A la naissance de son enfant, Robin, 33 ans, avait tout organisé pour être à la maison avec sa compagne dès la sortie de la maternité. Mais c'était sans compter sur la réaction de son chef de service à sa demande de congé paternité: "Tu ne veux pas plutôt le prendre à la fin de ton contrat? En juillet, ça ne m'arrange pas que tu sois absent".
"Déboussolé car c'était la première fois qu'on lui en faisait la demande", son supérieur met "la pression" sur Robin, à l'époque en CDD, pour qu'il le repousse. "Je n'ai pas du tout apprécié son attitude", témoigne à l'AFP ce cadre.
Instauré en 2002, le congé "de paternité et d'accueil du jeune enfant", onze jours consécutifs pour une naissance simple et 18 jours pour une naissance multiple, vient compléter le congé de naissance obligatoire de trois jours. Optionnel et indemnisé par l'Assurance maladie en fonction du salaire, il est pris par environ sept pères sur dix.

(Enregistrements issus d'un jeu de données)
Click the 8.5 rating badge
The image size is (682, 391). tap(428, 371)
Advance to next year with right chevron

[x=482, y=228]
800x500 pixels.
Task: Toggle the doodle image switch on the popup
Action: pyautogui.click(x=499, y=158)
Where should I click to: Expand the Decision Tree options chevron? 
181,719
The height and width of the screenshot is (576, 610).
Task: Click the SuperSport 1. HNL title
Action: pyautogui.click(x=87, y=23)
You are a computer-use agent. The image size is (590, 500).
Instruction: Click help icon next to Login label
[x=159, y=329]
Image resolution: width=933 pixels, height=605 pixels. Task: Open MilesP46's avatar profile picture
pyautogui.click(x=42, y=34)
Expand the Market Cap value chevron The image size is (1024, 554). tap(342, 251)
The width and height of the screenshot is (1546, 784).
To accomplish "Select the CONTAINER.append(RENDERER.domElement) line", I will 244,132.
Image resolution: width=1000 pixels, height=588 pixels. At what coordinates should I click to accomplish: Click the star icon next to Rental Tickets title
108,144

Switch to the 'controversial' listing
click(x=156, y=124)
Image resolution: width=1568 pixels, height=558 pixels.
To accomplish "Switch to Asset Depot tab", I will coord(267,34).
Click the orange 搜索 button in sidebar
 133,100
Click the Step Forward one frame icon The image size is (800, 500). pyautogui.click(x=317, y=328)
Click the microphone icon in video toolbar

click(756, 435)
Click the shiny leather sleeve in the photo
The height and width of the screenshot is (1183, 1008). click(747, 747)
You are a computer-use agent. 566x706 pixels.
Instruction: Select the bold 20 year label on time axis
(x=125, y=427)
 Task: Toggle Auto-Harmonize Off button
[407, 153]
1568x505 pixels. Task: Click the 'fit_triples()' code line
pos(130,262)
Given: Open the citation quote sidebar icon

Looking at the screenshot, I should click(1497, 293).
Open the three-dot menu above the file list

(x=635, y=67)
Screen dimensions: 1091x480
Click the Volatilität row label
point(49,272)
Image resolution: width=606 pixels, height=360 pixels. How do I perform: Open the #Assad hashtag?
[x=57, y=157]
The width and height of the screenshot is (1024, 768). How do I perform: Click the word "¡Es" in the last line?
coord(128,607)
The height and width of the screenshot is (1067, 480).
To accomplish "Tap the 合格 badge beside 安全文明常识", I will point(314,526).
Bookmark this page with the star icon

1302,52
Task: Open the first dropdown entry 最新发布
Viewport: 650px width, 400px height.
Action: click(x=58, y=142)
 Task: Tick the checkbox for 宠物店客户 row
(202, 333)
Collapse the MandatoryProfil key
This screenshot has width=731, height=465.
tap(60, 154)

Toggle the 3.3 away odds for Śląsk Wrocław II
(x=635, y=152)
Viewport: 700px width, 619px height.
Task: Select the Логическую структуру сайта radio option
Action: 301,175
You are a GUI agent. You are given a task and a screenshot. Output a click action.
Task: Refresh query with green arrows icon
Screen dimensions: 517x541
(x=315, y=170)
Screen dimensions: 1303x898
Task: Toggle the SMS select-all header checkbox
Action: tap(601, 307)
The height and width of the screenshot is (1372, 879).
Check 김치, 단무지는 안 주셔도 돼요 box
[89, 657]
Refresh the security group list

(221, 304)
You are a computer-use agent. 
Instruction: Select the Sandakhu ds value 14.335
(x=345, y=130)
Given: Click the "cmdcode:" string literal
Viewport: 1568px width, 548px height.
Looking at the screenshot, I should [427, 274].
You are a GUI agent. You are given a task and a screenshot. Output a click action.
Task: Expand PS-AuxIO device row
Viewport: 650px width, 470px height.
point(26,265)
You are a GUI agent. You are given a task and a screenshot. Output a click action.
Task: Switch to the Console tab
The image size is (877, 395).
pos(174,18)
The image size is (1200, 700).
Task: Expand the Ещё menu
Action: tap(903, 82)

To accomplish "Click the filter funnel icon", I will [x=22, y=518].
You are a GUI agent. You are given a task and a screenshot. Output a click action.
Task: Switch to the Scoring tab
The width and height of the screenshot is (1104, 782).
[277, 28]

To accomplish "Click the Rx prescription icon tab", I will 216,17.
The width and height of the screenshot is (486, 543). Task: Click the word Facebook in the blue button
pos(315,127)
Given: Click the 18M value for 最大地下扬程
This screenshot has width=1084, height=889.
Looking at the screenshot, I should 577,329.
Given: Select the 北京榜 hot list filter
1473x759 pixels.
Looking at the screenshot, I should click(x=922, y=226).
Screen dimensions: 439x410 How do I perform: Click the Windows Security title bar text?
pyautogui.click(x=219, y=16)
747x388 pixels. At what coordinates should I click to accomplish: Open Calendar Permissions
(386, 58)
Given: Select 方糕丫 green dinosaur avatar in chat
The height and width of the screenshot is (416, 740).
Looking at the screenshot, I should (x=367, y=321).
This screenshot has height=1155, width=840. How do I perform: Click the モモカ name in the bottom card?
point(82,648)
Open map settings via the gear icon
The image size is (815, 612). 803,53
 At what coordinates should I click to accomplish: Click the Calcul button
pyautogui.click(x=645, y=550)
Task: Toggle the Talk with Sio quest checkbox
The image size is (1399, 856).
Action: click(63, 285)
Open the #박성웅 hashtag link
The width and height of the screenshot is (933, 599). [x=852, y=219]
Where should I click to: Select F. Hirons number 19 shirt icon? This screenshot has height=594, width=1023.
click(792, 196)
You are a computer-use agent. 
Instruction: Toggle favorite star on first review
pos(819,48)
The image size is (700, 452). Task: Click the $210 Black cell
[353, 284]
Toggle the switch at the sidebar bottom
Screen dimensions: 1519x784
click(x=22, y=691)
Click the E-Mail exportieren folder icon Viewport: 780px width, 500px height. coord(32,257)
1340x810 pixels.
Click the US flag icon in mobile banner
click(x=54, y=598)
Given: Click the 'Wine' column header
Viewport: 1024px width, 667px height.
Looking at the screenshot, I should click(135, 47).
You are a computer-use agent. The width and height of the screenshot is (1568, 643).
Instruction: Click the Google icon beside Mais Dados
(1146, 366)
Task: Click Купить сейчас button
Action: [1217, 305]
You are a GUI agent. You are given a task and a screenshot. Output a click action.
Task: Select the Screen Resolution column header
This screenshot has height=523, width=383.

| Énoncé 1 |
Traduisez en anglais cette phrase du texte sur le congé paternité : « Optionnel et indemnisé par l'Assurance maladie en fonction du salaire, il est pris par environ sept pères sur dix. »
| Énoncé 2 |
Poursuivez le texte sur le congé paternité à partir de sa dernière phrase.

| Réponse finale 1 |
Optional and paid by the Health Insurance system according to salary, it is taken by about seven out of ten fathers.

| Réponse finale 2 |
Trop court, parfois mal perçu dans les entreprises, moins incitatif que dans d'autres pays européens: il est aujourd'hui critiqué autant par les hommes, qui le trouvent inégalitaire, que par des femmes, qui aimeraient ne pas être seules à gérer une naissance dans le foyer.
"On ne parviendra pas à gommer les inégalités femmes-hommes si on écarte à ce point les pères", estime Robin, jugeant que "les mecs ne se sentent pas autant investis, parce qu'ils n'ont pas le temps pour s'occuper pleinement du bébé".
"Plaidoyer"
Sur internet, une pétition lancée récemment pour demander son allongement à quatre semaines connaît un certain succès avec près de 52.000 signatures, à l'approche de la fête des pères dimanche.
"Le congé paternité concrétise le moment où on devient père mais c'est trop court", explique l'auteur de ce "plaidoyer", Naro Sinarpad (pseudonyme), un informaticien de 30 ans qui dénonce les cas où ce "moment important" dans la vie peut devenir "un vrai casse-tête".
Depuis des années, l'association SOS Préma milite pour que "comme en Suède, le père soit vraiment impliqué à la naissance" et demande "un congé spécifique" pour les pères d'enfants hospitalisés. "On en voit qui perdent leur travail, surtout des commerciaux parce qu'ils ne font pas leur chiffre", déplore à l'AFP Charlotte Bouvard, sa directrice.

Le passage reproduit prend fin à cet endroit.